A. Low risk of bias for all key domains: low risk of bias.
B. Unclear risk of bias for one or more key domains: unclear risk of bias.
C. High risk of bias for one or more key domains: high risk of bias. 

According to the method of assessing risk of bias in cross‐over trials (Higgins 2008), we intend to evaluate the following items for included cross‐over trials: (i) whether the cross‐over design is suitable; (ii) whether there is a carry‐over effect; (iii) whether only first period data are available; (iv) incorrect analysis; and (v) comparability of results with those from parallel‐group trials.

Measures of treatment effect

We will undertake the task of analyzing the data by using Cochrane RevMan 5 software (RevMan 2008). We will calculate a weighted treatment effect using a fixed‐effect model across trials unless there is substantial heterogeneity, in which case we will use a random‐effects approach. We will express results as risk ratios (RRs) with 95% confidence intervals (CIs) for dichotomous outcomes and as mean differences (MDs) for continuous outcomes. If studies use differing follow‐up periods, we will define different periods of follow‐up and perform separate analyses.

Unit of analysis issues

We will include only studies randomizing individuals. We may include crossover trials as long as either first‐period data or data taking account of the crossover design are available. If a study includes repeated measures of the same outcome, then we will define several outcomes based on different periods of follow‐up and perform separate analyses (Higgins 2008). If studies compare more than two intervention groups, then we will select the most relevant pair of intervention groups to include in the analyses.

Dealing with missing data

1. We will contact the original investigators to request missing data whenever possible.

2. When we can assume data to be missing at random, we will analyze only the available data; when we cannot assume that data are missing at random, we will impute the missing data with replacement values to last observation carried forward if sufficient data are available for analyses.

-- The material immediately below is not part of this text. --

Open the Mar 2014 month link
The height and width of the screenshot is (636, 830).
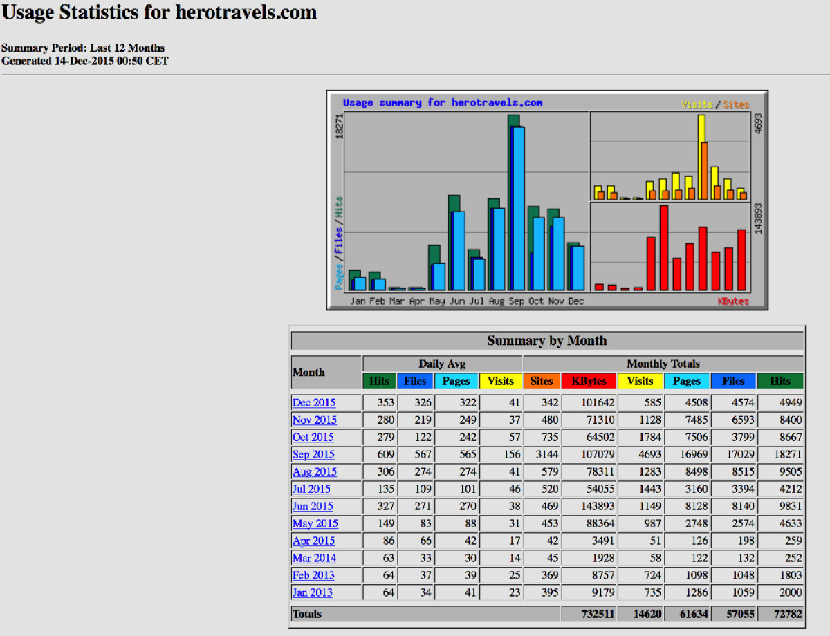(x=314, y=558)
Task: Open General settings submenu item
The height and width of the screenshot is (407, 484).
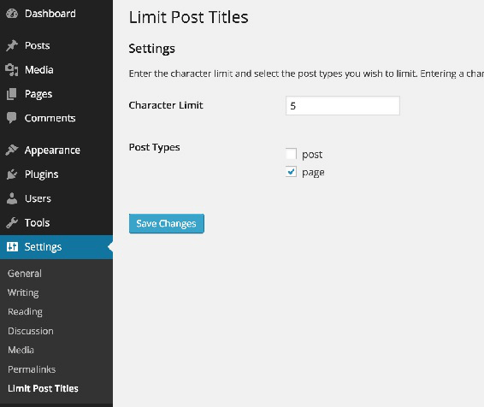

3. We will perform sensitivity analyses to assess how sensitive results are to reasonable changes in the assumptions that are made.

4. We will address the potential impact of missing data on the findings of the review in the Discussion section.

Assessment of heterogeneity

We will assess heterogeneity amongst trials by using the Chi2 test with a 10% level of statistical significance (P < 0.1) and I2 > 50% (Higgins 2002; Higgins 2003). If significant heterogeneity is present, we will perform a cause analysis, and then undertake subgroup and sensitivity analyses. If there is still unexplained heterogeneity, we will combine the study results using a random‐effects model. For trials that are clinically heterogeneous or present insufficient information for pooling, we will perform a descriptive analysis (Higgins 2008).

Assessment of reporting biases

We will use a funnel plot to investigate the possibility of publication bias if there are sufficient numbers of included studies. Then we will evaluate and express the possible reporting biases.

Data synthesis

We will perform meta‐analyses of the studies, reported on the efficacy of l‐carnitine for cognition, in which the results will be displayed as a forest plot. We will include only trials that provided a measure of effect size. We will also undertake descriptive analyses of other included trials.

Subgroup analysis and investigation of heterogeneity

We will carry out subgroup analyses to explore different derivative form of l‐carnitine, as l‐carnitine, acetyl‐l‐carnitine and propionyl‐l‐carnitine.

Sensitivity analysis

We will also undertake a sensitivity analysis on the basis of methodological quality by repeating the calculation after omitting the trials with low scores on individual quality items (i.e. excluding trials at high risk of bias as defined above). We will perform sensitivity analysis to assess how sensitive results are to reasonable changes in the assumptions made for imputing missing data too.